Consensus sampler for multiple DNA alignment

Lazareva B., Haussler D.

UCSC, SANTA Cruz, CA 95064, haussler@cse.ucsc.edu, FAX(408)459-4829

We solve a problem of finding the best consensus of non-specified length for a set of sequences assuming that the parameters of insertion, deletion and mismatch errors are fixed. Our algorithm performs MCMC sampling of consensus in the sequence space and finds the optimal and suboptimal consensus sequences. This setting is somewhat complimentary to the setting in profile HMM multiple alignment, where all the alignment parameters are learned from the data and the consensus length is fixed. The new algorithm, using MCMC but being inflexible in parameterization, is capable of exploring a wider set of consensus sequences without getting stuck in a local mode. This becomes crucial in the case when sequences are highly diverged and need many indels to be aligned to consensus.

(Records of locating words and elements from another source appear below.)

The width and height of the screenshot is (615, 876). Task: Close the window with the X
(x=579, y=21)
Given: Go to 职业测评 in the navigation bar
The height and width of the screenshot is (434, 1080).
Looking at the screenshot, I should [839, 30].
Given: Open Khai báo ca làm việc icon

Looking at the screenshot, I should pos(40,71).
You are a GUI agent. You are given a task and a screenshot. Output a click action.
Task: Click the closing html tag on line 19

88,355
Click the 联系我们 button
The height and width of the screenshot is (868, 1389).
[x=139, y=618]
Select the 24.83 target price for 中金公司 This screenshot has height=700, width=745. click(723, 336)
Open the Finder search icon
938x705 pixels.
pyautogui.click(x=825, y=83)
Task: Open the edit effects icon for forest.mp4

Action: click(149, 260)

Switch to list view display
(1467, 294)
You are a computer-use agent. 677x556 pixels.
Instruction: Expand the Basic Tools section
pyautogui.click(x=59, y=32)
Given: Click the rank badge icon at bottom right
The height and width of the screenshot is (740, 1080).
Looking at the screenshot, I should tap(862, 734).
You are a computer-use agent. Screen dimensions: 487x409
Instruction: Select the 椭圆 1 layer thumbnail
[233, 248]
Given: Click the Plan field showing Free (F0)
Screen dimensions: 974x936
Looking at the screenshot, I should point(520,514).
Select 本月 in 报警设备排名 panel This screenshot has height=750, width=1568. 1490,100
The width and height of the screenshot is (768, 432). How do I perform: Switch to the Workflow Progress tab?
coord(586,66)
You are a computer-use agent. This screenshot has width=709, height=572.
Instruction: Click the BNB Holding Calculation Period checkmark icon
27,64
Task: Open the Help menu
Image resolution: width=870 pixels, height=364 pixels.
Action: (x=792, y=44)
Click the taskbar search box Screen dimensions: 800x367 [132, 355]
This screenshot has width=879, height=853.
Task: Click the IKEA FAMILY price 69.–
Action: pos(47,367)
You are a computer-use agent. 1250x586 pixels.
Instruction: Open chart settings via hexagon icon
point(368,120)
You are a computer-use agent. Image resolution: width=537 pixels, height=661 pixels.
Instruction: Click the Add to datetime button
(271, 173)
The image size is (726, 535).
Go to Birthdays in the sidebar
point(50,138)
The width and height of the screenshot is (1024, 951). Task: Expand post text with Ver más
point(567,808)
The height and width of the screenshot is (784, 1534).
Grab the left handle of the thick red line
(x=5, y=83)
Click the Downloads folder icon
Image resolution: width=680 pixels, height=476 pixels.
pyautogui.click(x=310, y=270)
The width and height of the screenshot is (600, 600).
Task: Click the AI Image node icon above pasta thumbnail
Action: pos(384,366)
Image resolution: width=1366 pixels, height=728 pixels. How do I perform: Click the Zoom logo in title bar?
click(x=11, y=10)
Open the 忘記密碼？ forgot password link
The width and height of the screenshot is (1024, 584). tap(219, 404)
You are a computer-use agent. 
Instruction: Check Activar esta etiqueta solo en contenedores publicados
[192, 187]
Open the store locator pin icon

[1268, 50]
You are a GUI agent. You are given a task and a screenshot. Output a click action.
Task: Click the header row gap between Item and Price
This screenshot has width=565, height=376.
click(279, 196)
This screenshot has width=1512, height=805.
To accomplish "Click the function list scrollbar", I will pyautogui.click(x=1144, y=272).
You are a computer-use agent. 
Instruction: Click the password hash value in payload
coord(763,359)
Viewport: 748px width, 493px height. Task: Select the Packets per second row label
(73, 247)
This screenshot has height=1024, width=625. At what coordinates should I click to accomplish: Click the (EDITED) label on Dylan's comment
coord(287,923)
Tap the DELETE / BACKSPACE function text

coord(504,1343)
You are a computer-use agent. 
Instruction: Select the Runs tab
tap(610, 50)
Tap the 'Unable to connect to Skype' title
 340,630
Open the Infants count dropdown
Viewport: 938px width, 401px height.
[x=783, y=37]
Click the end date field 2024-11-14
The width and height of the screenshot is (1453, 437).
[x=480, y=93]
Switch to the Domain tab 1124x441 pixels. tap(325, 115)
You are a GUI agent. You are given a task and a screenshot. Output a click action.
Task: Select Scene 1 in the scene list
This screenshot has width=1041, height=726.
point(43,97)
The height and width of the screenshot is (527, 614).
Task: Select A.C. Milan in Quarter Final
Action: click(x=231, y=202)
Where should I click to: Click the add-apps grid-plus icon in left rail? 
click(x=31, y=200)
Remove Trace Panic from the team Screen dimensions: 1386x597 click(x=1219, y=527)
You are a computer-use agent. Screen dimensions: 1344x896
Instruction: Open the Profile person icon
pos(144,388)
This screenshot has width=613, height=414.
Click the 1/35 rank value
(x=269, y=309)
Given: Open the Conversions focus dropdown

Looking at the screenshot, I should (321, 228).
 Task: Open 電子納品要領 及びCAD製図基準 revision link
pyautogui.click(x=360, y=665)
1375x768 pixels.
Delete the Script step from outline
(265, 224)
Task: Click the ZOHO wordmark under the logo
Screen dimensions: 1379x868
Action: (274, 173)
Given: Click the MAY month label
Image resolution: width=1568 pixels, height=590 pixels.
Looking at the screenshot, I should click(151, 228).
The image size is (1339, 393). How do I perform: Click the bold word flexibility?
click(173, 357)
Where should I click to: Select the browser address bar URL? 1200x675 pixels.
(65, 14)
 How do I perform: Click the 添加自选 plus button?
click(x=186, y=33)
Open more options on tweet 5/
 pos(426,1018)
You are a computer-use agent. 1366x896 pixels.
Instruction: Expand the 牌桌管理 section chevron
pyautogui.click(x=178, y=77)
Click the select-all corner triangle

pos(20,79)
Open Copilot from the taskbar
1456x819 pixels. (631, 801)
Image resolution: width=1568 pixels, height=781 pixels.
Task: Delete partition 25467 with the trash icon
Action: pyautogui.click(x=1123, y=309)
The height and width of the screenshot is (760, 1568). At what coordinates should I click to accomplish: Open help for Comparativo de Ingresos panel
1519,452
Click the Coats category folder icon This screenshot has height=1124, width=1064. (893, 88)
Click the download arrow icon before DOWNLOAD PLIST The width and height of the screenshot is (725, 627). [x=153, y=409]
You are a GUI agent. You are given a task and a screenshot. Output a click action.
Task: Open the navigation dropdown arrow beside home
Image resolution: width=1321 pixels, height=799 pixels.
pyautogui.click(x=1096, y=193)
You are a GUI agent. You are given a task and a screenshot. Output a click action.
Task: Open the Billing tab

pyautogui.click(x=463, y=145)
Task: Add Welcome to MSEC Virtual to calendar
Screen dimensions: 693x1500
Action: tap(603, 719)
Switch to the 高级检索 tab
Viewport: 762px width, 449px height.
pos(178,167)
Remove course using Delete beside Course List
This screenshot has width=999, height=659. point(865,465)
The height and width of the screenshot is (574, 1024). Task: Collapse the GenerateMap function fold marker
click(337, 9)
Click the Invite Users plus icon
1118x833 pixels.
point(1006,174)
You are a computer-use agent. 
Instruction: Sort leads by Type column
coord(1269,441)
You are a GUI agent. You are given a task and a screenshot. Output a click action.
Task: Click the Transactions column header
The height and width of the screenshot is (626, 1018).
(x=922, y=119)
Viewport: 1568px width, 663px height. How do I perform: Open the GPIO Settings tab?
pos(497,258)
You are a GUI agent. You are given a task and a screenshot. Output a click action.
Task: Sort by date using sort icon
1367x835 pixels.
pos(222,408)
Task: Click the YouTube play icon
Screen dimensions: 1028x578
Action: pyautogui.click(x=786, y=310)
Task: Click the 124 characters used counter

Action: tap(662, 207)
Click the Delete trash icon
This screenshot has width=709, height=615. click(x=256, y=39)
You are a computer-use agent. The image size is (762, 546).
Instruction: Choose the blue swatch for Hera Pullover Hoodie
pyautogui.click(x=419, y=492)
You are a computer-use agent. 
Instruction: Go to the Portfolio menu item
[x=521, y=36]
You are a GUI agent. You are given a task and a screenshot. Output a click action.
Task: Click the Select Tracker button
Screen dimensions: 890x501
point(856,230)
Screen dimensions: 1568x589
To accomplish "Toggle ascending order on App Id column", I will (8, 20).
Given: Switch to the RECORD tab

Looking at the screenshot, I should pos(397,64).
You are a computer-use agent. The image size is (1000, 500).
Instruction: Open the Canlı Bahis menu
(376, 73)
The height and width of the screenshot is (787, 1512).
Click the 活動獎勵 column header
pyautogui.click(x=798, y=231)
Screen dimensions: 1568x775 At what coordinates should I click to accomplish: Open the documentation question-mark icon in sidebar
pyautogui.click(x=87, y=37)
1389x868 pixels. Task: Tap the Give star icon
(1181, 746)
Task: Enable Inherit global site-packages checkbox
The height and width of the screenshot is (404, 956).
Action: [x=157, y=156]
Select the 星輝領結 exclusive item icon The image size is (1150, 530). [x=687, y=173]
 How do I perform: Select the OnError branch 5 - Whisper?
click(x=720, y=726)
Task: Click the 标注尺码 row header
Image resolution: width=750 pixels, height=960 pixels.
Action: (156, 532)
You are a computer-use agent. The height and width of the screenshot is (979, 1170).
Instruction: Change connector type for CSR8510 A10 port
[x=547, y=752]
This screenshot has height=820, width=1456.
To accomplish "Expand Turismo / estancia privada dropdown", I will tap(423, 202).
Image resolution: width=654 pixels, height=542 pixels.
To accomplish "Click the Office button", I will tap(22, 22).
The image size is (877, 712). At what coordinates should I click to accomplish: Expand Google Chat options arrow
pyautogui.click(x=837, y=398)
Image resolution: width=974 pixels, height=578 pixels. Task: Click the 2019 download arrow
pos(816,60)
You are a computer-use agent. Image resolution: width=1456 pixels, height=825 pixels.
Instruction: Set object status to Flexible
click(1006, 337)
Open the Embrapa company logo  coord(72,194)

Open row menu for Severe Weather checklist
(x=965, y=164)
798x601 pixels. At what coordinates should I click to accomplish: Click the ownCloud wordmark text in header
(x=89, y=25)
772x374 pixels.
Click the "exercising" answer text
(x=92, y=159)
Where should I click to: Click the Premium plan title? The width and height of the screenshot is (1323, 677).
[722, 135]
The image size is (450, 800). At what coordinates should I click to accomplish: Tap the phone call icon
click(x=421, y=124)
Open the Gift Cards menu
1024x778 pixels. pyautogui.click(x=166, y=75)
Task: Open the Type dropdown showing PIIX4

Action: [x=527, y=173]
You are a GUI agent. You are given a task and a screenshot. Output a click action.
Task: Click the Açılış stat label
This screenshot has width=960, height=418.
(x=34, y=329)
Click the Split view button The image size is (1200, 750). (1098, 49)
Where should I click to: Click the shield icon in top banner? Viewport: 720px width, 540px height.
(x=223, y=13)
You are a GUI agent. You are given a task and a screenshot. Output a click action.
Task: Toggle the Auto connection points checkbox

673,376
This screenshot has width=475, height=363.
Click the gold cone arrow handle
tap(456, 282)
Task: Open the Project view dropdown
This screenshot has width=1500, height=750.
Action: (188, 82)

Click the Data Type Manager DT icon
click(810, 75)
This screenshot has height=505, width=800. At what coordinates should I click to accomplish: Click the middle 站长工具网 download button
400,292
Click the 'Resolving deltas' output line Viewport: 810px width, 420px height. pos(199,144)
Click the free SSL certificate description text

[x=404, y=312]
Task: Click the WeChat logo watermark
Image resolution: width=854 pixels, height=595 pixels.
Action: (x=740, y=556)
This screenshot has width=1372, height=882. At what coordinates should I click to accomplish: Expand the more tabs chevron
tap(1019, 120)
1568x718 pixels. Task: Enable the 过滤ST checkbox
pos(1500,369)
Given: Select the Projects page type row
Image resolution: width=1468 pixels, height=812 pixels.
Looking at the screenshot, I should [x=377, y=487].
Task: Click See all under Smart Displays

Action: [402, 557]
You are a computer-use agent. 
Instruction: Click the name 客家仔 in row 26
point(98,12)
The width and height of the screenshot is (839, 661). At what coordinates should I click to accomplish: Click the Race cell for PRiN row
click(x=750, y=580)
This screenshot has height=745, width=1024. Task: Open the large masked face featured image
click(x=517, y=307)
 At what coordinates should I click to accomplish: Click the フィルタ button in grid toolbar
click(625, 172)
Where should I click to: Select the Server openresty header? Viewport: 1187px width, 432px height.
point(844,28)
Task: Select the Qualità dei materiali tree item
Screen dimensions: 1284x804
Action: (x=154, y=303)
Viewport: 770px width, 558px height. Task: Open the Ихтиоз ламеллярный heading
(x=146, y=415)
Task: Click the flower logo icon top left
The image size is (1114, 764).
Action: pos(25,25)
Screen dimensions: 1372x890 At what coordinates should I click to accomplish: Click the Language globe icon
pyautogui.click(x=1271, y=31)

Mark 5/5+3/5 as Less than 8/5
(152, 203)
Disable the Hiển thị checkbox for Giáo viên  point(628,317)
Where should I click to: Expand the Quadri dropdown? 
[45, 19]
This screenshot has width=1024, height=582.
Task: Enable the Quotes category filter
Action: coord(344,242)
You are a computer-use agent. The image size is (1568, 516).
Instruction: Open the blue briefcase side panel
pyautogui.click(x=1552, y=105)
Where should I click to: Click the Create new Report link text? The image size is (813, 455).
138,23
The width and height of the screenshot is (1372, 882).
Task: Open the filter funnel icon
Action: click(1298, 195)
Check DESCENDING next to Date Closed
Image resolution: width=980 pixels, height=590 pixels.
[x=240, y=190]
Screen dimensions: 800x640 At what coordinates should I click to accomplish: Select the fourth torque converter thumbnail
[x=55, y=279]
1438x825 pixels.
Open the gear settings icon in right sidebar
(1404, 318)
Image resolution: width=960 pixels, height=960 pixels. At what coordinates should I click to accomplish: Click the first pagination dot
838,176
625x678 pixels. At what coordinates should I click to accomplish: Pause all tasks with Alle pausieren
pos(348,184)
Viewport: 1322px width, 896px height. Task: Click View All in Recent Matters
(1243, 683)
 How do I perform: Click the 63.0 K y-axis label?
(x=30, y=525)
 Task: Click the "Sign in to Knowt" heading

The algorithm is shown to find the optimal consensus for sequences simulated with high mismatch and indel probabilities. On simulated data it appeared to be robust to the error rate parameters used in the algorithm. When the sequences were noisy (the error rate of about 0.1) consensus sampler was still able to restore the true consensus, while an HMM profile model trained with expectation maximization usually failed to do this. This is because if indels are a priori likely, a profile HMM model will get stuck in a local mode in which artificial, highly conserved match states are created by indels, and if indels are a priori unlikely, then an profile HMM model tends to misalign the sequences,and thus produce artifically dispersed distributions in match states, leading again to a local mode.

By allowing wild cards in the consensus, in particular 'N',the algorithm is capable of detecting conserved regions of the alignment. When tested on E.Coli promoters the algorithm found consensus for -35 and -10 regions and aligned sequences to those regions. For yeast introns the alignment produced conserved regions at branch point, 5' and 3' sites. Since indels do not play any role in these functional sites, the HMM alignment also succeeded in finding those conserved patterns.

We describe the method and illustrate it with examples.